Selon le leader de l'opposition officielle, la nomination immédiate d'un commissaire à l'éthique, rejetée par le gouvernement et l'opposition adéquiste lors d'un vote, jeudi, aurait permis aux parlementaires de s'appuyer sur son indépendance pour débattre de la question, lors de l'étude du projet de loi en commission parlementaire.


"Le commissaire aurait empêché une situation, peut-être un cul-de-sac, qui va se produire relativement à cette commission, quant à des questions très précises, que ce soit le salaire du premier ministre, la divulgation du salaire", a-t-il dit lors d'un point de presse, après le vote.


Le projet de législation, déposé en mai, vise à instituer un code d'éthique et à nommer un commissaire pour l'administrer.


Dans le texte, le gouvernement propose que les parlementaires soient tenus de rendre public le sommaire d'une déclaration d'intérêts mentionnant la source de tout revenu supplémentaire mais non sa valeur.

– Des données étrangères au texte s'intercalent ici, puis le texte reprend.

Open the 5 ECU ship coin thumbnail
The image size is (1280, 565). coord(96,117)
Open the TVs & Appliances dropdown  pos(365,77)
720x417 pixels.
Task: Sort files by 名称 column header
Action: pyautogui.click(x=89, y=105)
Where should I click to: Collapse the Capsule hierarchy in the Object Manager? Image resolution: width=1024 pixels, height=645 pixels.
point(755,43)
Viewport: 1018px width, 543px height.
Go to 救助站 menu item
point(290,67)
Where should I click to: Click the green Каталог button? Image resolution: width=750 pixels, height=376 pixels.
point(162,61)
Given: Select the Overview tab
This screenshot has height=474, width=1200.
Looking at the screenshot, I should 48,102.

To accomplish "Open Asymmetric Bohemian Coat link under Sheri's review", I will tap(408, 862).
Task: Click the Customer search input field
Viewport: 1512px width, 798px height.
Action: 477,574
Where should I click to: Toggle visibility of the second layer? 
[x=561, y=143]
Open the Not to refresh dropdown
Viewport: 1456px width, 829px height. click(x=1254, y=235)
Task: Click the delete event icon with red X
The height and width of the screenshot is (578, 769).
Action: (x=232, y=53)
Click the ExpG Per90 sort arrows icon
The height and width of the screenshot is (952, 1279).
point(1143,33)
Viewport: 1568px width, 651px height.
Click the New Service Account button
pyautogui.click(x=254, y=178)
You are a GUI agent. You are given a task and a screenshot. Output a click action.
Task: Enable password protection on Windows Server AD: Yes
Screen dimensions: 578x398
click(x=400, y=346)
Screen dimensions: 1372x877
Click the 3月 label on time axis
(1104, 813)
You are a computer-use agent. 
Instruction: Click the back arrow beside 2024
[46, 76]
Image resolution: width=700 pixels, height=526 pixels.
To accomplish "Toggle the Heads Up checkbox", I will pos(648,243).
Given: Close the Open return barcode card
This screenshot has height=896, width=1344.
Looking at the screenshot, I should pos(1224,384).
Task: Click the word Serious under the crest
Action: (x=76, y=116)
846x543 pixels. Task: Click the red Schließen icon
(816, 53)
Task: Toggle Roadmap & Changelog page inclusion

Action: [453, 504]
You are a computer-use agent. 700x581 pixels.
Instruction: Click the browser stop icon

En présentant le document, le ministre de la Réforme des institutions démocratiques, Jacques Dupuis, avait affirmé que M. Charest divulguerait volontairement dans son sommaire le revenu de 75 000 $ qu'il reçoit annuellement du Parti libéral du Québec depuis 11 ans.


En juin, lors de l'étude du projet de loi en commission parlementaire, l'avocat chargé de conseiller les députés afin d'éviter les conflits d'intérêts, le jurisconsulte Claude Bisson, avait affirmé qu'il était important que la divulgation de tout revenu supplémentaire soit obligatoire et non simplement volontaire.


Jeudi, M. Dupuis a dit que le gouvernement avait voté contre la motion péquiste parce qu'il croit inutile de nommer un commissaire sans lui fournir un code à administrer.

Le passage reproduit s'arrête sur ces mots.